There were no major complications in our patients. The RF catheter can be easily introduced to the biliary tract and accurately positioned at the stricture lesion. However, the dispute is that how to apply intraductal RF for different stent locations (the hilum or ampulla) and how to choose an appropriate approach (percutaneous RFA or endoscopic RFA) to avoid injury to the bile duct and surrounding structures[21,25]. More clinical studies are required to guide clinical application.

The present study was a pilot feasibility study with obvious limitations. The number of patients enrolled was small. The follow-up duration may have been inadequate to demonstrate the long-term efficacy of this novel technique. Further studies are required to confirm our results.

COMMENTS

Background

The use of biliary self-expanding metallic stents is an effective method for treating malignant biliary obstruction. There is a clinical need for an effective method of re-opening biliary stents that accounts for the limitations of an endoscope, particularly in cases involving hepatic hilar tumors or after gastrointestinal operations. Therefore, our research group investigated the treatment of biliary stent occlusion by percutaneous biliary radiofrequency ablation (RFA).
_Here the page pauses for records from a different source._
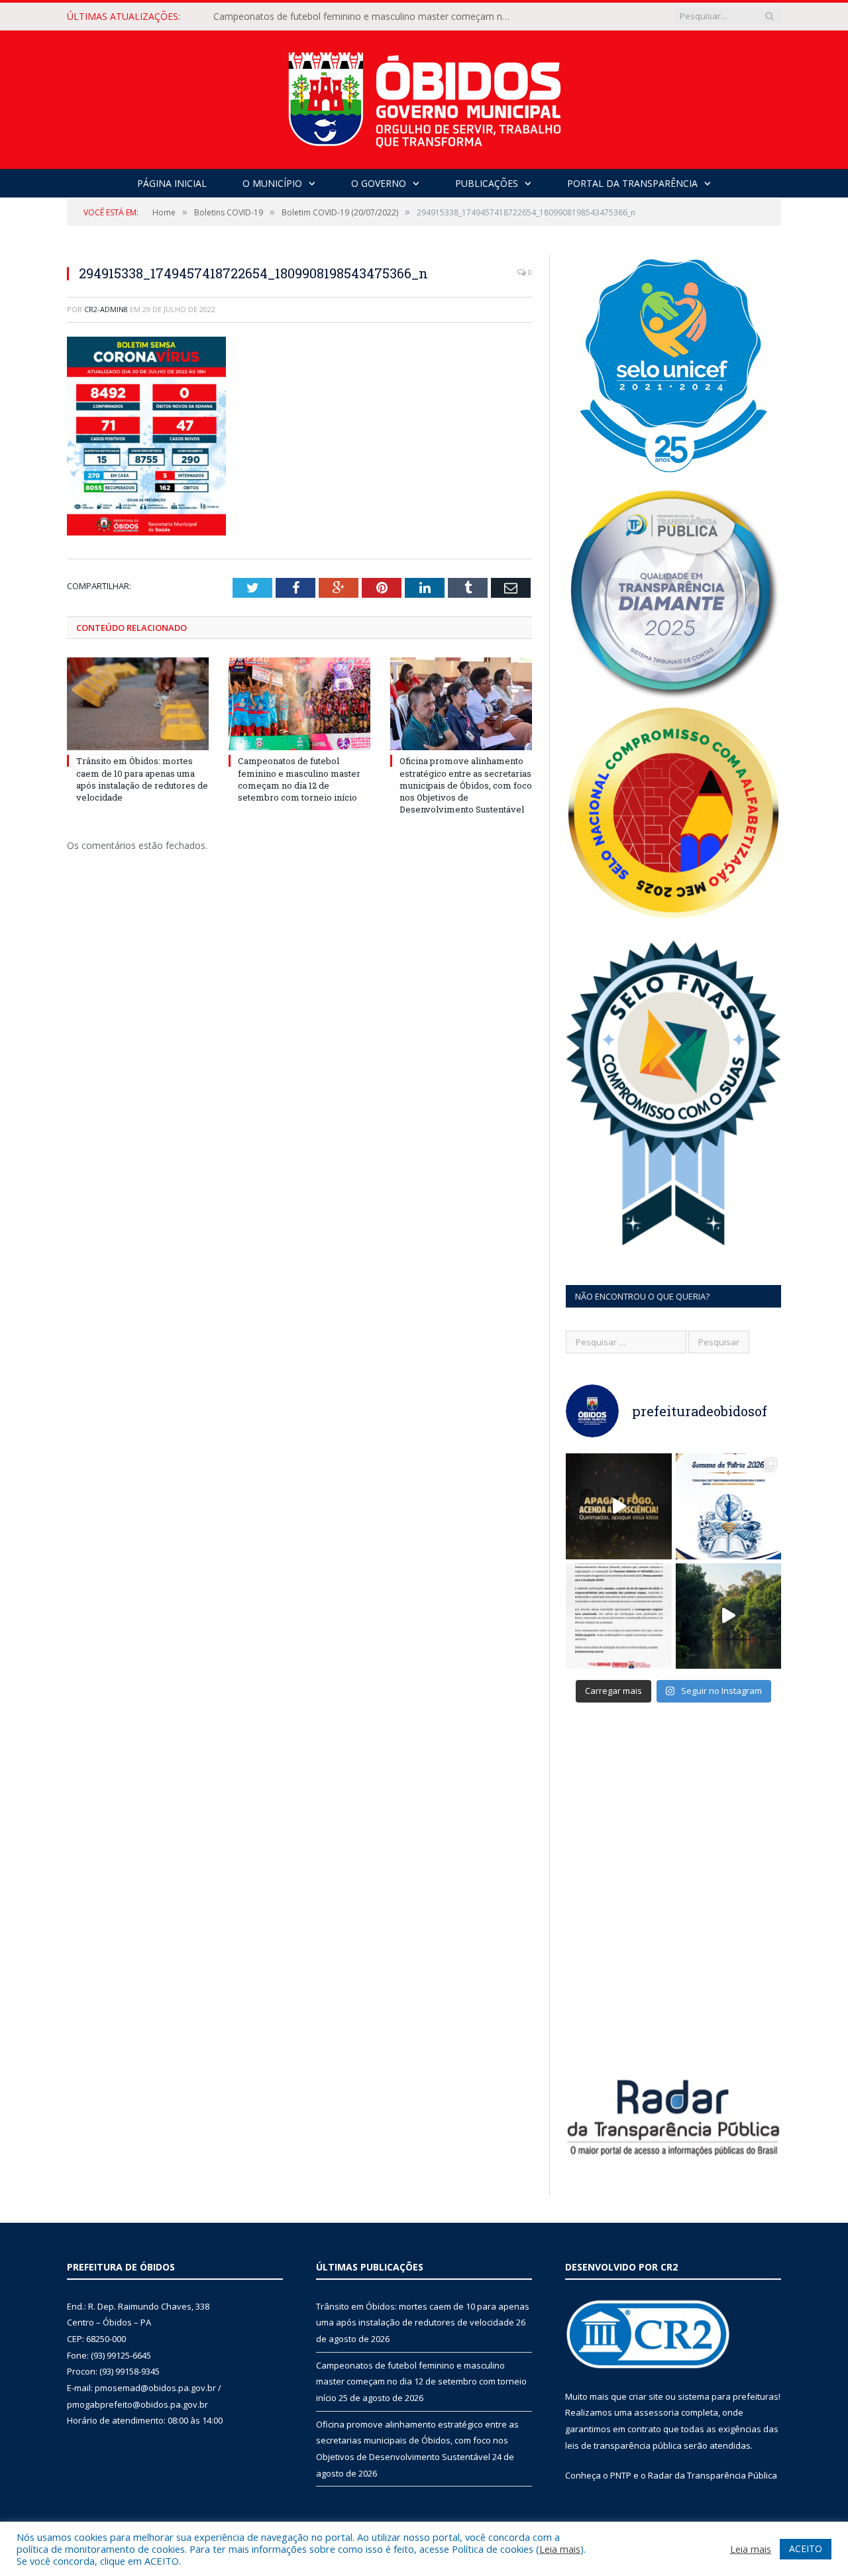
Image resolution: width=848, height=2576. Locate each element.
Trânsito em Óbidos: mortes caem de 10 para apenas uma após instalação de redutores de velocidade (142, 779)
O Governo (378, 183)
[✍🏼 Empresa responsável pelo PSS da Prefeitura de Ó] (619, 1616)
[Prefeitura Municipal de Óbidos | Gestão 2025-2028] (424, 96)
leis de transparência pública (623, 2445)
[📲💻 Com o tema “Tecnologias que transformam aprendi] (729, 1506)
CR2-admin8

Innovations and breakthroughs

To assess the feasibility and effectiveness of a novel application of percutaneous RF for the treatment of biliary stents obstruction, the authors specifically report a retrospective study presenting the results of percutaneous intraductal RF in patients with biliary stent occlusion.

Applications

This preliminary clinical study demonstrated that percutaneous intraductal RF is safe and effective for the treatment of biliary stent obstruction, increasing the duration of stent patency, although randomized controlled trials are needed to confirm the effectiveness of this approach.

Peer-review

In this manuscript, a total of 43 cases involving biliary obstruction caused by biliary stent stenosis were treated by placing an EndoHPB catheter into the stenosis and performing percutaneous transhepatic biliary RFA. The authors found that percutaneous internal biliary RFA is safe and effective for the treatment of biliary stent obstruction and increases the accumulation of stent patency time, although randomized controlled trials are needed to confirm the effectiveness of this approach.